## INSTRUCTIONS TO FOLLOW
Reproduce the lines verbatim from the line containing "Task: Click the Risks warning triangle icon" through the last line, leaving out the pictures.

-------- AVAILABLE DATA --------

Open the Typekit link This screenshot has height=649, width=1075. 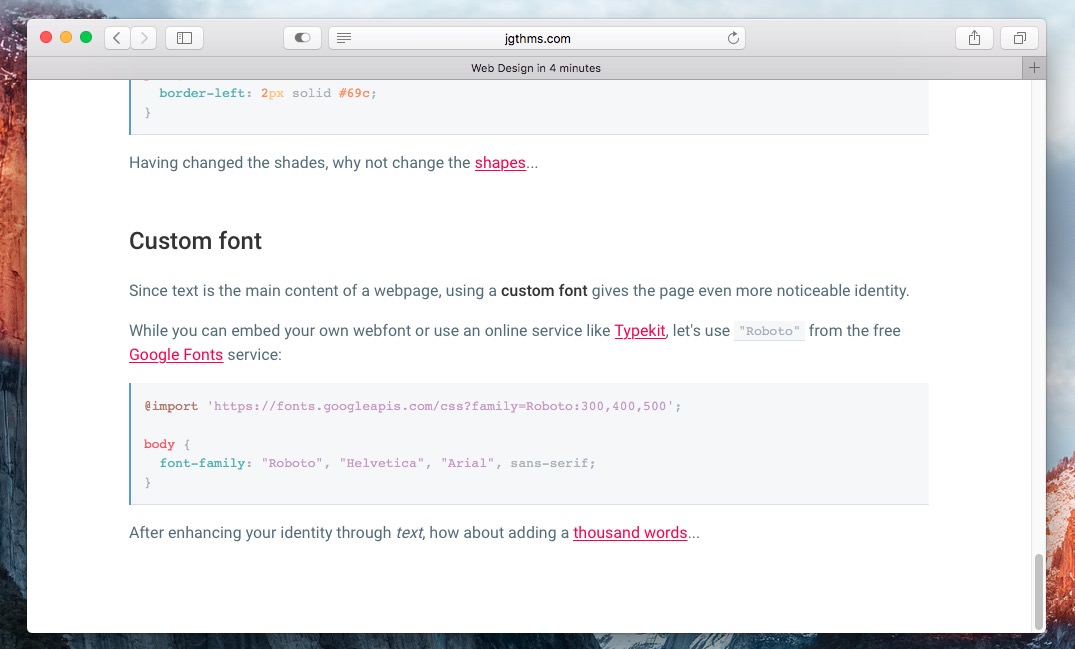[x=639, y=331]
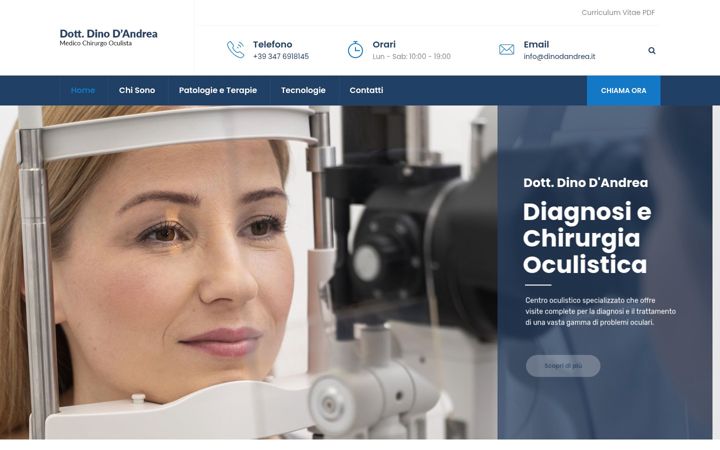Screen dimensions: 720x450
Task: Select Tecnologie in the navigation bar
Action: 303,90
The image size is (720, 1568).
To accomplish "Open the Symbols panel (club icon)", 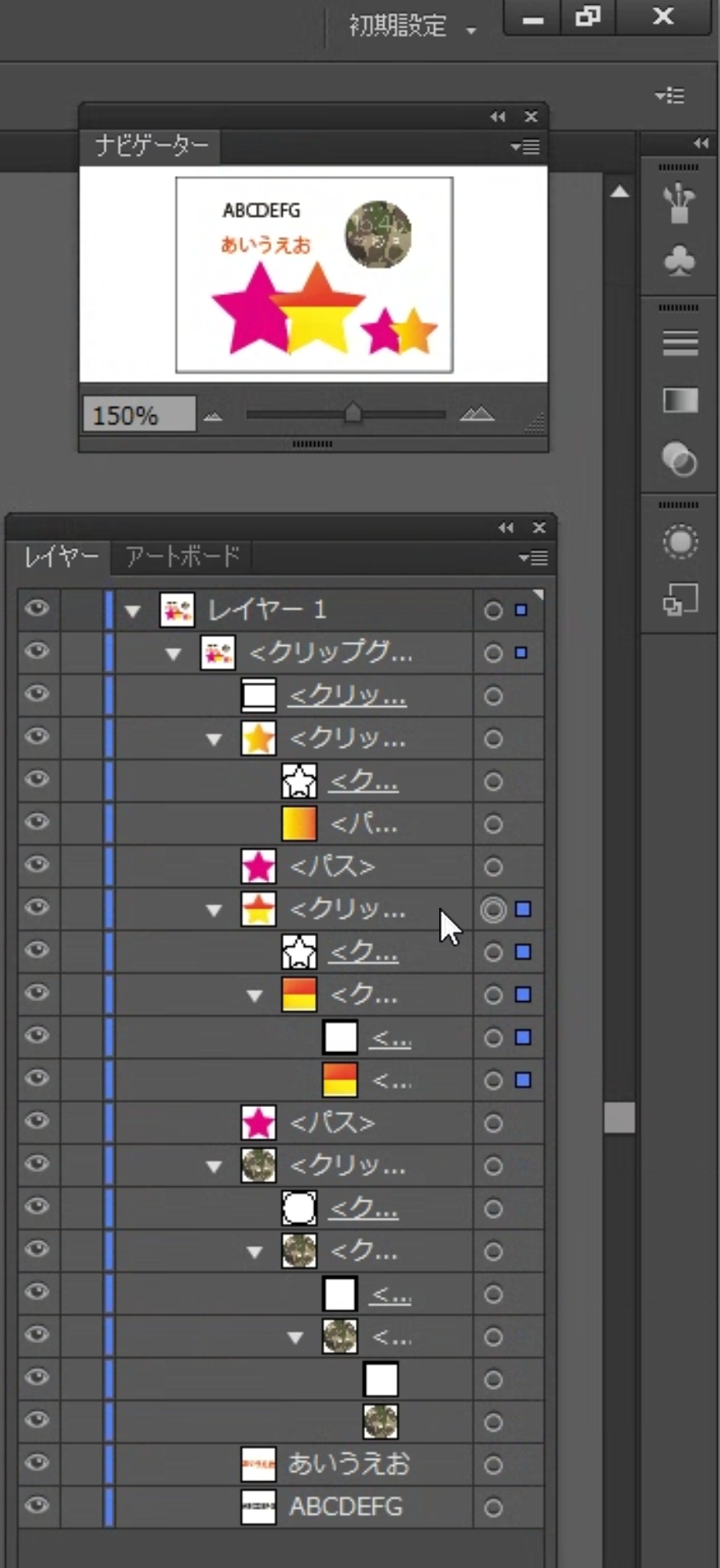I will point(679,262).
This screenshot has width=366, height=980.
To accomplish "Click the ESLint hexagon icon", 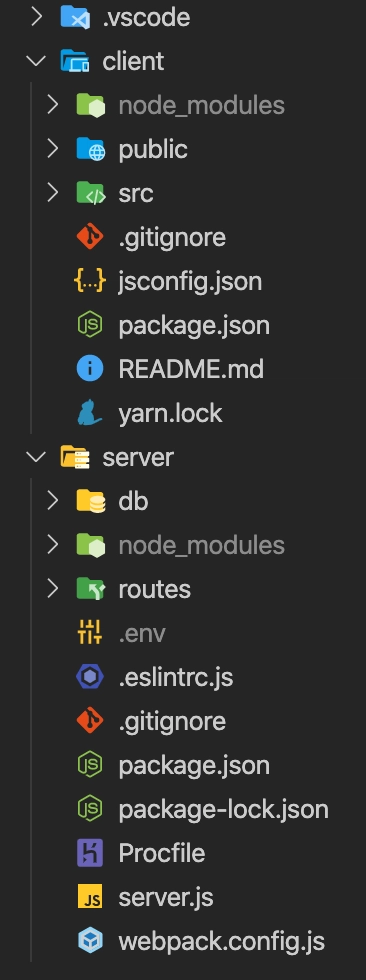I will click(90, 677).
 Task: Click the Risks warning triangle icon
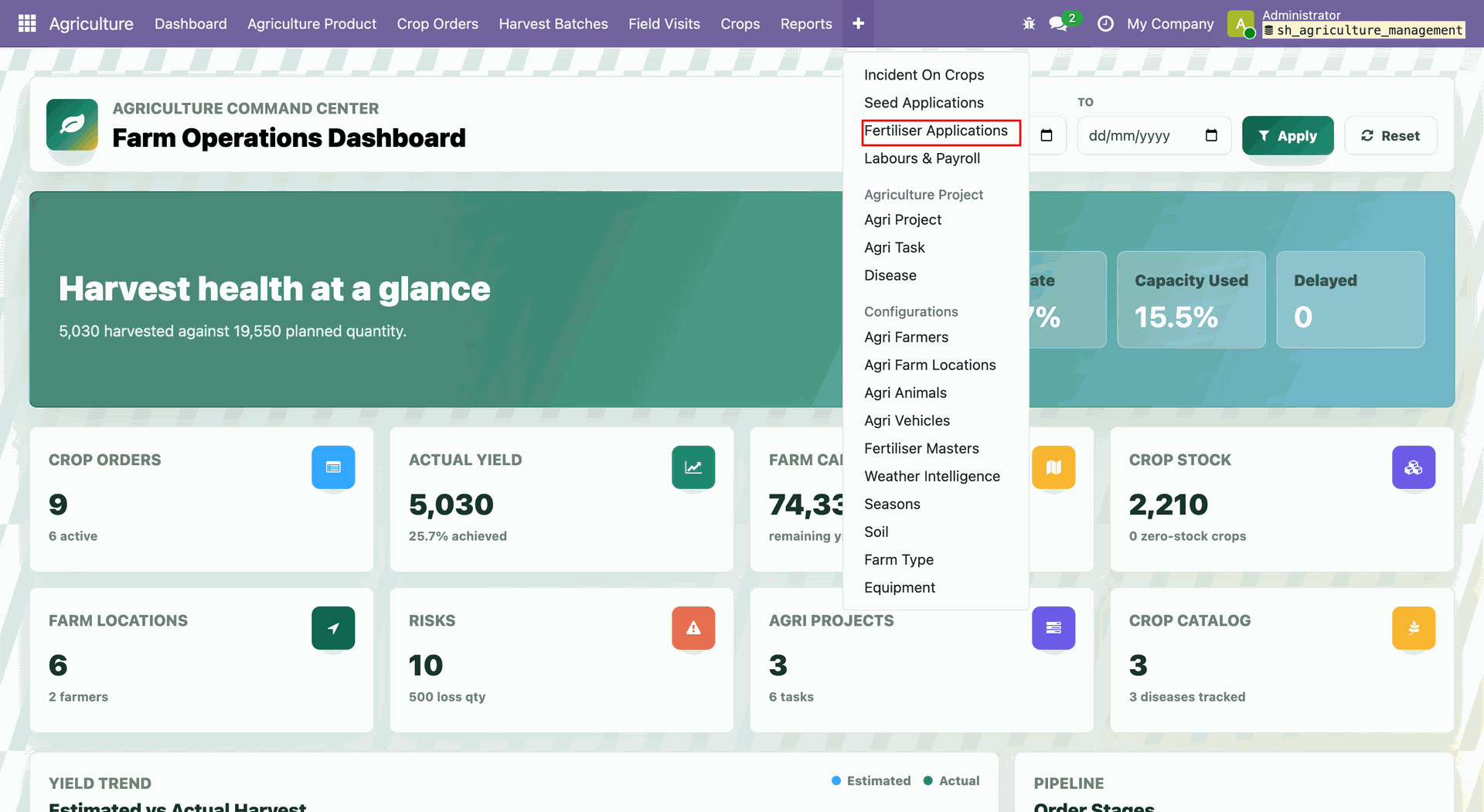693,627
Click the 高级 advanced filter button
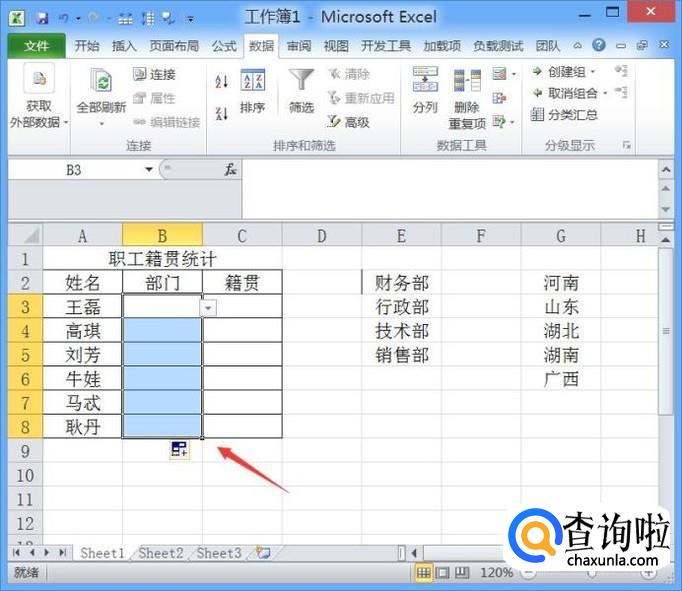Image resolution: width=682 pixels, height=591 pixels. [x=348, y=122]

--------

## WORKED SOLUTION
 Task: Click the Risks warning triangle icon
693,627
Click the 高级 advanced filter button
Image resolution: width=682 pixels, height=591 pixels. [x=348, y=122]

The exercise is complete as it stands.